Stored data entries:
Start

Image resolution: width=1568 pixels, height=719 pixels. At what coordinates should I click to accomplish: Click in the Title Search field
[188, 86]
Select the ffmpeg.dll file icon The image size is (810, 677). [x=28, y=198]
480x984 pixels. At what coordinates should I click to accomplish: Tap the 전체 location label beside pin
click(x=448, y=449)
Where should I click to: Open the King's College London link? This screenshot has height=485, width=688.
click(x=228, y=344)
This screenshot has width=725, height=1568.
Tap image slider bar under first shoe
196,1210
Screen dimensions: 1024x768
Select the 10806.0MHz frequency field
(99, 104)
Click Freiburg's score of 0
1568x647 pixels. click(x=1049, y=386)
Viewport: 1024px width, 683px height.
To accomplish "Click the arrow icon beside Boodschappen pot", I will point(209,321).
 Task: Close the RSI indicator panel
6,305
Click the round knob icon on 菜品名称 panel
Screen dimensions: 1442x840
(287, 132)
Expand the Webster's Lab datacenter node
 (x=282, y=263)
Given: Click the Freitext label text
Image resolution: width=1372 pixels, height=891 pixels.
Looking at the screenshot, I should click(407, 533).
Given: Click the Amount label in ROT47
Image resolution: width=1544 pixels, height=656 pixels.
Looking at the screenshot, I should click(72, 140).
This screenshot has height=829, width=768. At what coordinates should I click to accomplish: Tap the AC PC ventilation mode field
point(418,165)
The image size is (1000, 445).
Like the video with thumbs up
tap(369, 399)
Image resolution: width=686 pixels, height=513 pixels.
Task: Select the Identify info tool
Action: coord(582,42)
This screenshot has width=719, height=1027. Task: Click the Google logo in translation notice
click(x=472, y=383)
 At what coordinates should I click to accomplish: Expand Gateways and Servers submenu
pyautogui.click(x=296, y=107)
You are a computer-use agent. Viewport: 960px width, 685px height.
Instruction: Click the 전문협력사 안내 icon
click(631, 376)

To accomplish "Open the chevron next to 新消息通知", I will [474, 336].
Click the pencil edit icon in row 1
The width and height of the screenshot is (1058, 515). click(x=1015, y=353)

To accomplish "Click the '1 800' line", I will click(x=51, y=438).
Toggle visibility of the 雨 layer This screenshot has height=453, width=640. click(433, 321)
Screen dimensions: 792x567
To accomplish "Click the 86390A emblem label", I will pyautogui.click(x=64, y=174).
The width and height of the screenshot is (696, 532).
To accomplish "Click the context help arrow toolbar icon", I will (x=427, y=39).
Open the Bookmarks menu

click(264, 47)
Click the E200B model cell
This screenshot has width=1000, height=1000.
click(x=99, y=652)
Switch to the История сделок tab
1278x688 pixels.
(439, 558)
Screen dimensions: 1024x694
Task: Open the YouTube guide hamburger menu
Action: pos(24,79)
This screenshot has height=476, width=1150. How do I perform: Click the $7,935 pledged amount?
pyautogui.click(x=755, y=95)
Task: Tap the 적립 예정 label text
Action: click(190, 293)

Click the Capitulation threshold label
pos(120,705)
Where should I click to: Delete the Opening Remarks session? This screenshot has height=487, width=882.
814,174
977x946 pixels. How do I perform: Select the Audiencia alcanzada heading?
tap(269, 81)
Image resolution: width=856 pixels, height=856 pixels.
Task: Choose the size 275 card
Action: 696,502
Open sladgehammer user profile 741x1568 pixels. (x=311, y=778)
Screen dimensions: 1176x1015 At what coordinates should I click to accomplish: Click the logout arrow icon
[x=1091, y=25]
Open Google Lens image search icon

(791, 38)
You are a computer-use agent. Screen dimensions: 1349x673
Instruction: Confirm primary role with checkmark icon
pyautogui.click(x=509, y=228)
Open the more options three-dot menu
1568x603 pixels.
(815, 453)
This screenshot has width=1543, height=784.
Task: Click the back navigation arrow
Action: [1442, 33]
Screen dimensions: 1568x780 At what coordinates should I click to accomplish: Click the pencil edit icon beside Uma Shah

End

» **Do this**
Convert these records into a numbered list with one line per item, skipping any blank lines.

» **Answer to the task**
1. Image resolution: width=1568 pixels, height=719 pixels. At what coordinates should I click to accomplish: Click in the Title Search field
2. [188, 86]
3. Select the ffmpeg.dll file icon The image size is (810, 677). [x=28, y=198]
4. 480x984 pixels. At what coordinates should I click to accomplish: Tap the 전체 location label beside pin
5. click(x=448, y=449)
6. Where should I click to: Open the King's College London link? This screenshot has height=485, width=688.
7. click(x=228, y=344)
8. This screenshot has width=725, height=1568.
9. Tap image slider bar under first shoe
10. 196,1210
11. Screen dimensions: 1024x768
12. Select the 10806.0MHz frequency field
13. (99, 104)
14. Click Freiburg's score of 0
15. 1568x647 pixels. click(x=1049, y=386)
16. Viewport: 1024px width, 683px height.
17. To accomplish "Click the arrow icon beside Boodschappen pot", I will point(209,321).
18.  Task: Close the RSI indicator panel
19. 6,305
20. Click the round knob icon on 菜品名称 panel
21. Screen dimensions: 1442x840
22. (287, 132)
23. Expand the Webster's Lab datacenter node
24.  (x=282, y=263)
25. Given: Click the Freitext label text
26. Image resolution: width=1372 pixels, height=891 pixels.
27. Looking at the screenshot, I should click(407, 533).
28. Given: Click the Amount label in ROT47
29. Image resolution: width=1544 pixels, height=656 pixels.
30. Looking at the screenshot, I should click(72, 140).
31. This screenshot has height=829, width=768. At what coordinates should I click to accomplish: Tap the AC PC ventilation mode field
32. point(418,165)
33. The image size is (1000, 445).
34. Like the video with thumbs up
35. tap(369, 399)
36. Image resolution: width=686 pixels, height=513 pixels.
37. Task: Select the Identify info tool
38. Action: coord(582,42)
39. This screenshot has width=719, height=1027. Task: Click the Google logo in translation notice
40. click(x=472, y=383)
41.  At what coordinates should I click to accomplish: Expand Gateways and Servers submenu
42. pyautogui.click(x=296, y=107)
43. You are a computer-use agent. Viewport: 960px width, 685px height.
44. Instruction: Click the 전문협력사 안내 icon
45. click(631, 376)
46. To accomplish "Open the chevron next to 新消息通知", I will [474, 336].
47. Click the pencil edit icon in row 1
48. The width and height of the screenshot is (1058, 515). click(x=1015, y=353)
49. To accomplish "Click the '1 800' line", I will click(x=51, y=438).
50. Toggle visibility of the 雨 layer This screenshot has height=453, width=640. click(433, 321)
51. Screen dimensions: 792x567
52. To accomplish "Click the 86390A emblem label", I will pyautogui.click(x=64, y=174).
53. The width and height of the screenshot is (696, 532).
54. To accomplish "Click the context help arrow toolbar icon", I will (x=427, y=39).
55. Open the Bookmarks menu
56. click(264, 47)
57. Click the E200B model cell
58. This screenshot has width=1000, height=1000.
59. click(x=99, y=652)
60. Switch to the История сделок tab
61. 1278x688 pixels.
62. (439, 558)
63. Screen dimensions: 1024x694
64. Task: Open the YouTube guide hamburger menu
65. Action: pos(24,79)
66. This screenshot has height=476, width=1150. How do I perform: Click the $7,935 pledged amount?
67. pyautogui.click(x=755, y=95)
68. Task: Tap the 적립 예정 label text
69. Action: click(190, 293)
70. Click the Capitulation threshold label
71. pos(120,705)
72. Where should I click to: Delete the Opening Remarks session? This screenshot has height=487, width=882.
73. 814,174
74. 977x946 pixels. How do I perform: Select the Audiencia alcanzada heading?
75. tap(269, 81)
76. Image resolution: width=856 pixels, height=856 pixels.
77. Task: Choose the size 275 card
78. Action: 696,502
79. Open sladgehammer user profile 741x1568 pixels. (x=311, y=778)
80. Screen dimensions: 1176x1015 At what coordinates should I click to accomplish: Click the logout arrow icon
81. [x=1091, y=25]
82. Open Google Lens image search icon
83. (791, 38)
84. You are a computer-use agent. Screen dimensions: 1349x673
85. Instruction: Confirm primary role with checkmark icon
86. pyautogui.click(x=509, y=228)
87. Open the more options three-dot menu
88. 1568x603 pixels.
89. (815, 453)
90. This screenshot has width=1543, height=784.
91. Task: Click the back navigation arrow
92. Action: [1442, 33]
93. Screen dimensions: 1568x780 At what coordinates should I click to accomplish: Click the pencil edit icon beside Uma Shah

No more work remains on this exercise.